TASK:
Filter the entries that follow, copying every line in which the word "size" appears.
☆ ☆ ☆ ☆
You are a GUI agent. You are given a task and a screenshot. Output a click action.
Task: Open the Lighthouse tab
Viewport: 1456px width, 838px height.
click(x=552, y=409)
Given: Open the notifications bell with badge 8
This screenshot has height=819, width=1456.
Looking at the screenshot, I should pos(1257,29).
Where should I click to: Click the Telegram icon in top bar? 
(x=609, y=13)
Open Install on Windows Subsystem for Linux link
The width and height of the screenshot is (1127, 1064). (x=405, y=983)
☆ ☆ ☆ ☆
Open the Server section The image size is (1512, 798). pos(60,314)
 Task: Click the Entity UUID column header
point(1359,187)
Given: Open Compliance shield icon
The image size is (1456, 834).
☆ ☆ ☆ ☆
SOLUTION FOR THIS TASK:
Open the Server section The image size is (1512, 798). pos(60,314)
The image size is (1456, 834).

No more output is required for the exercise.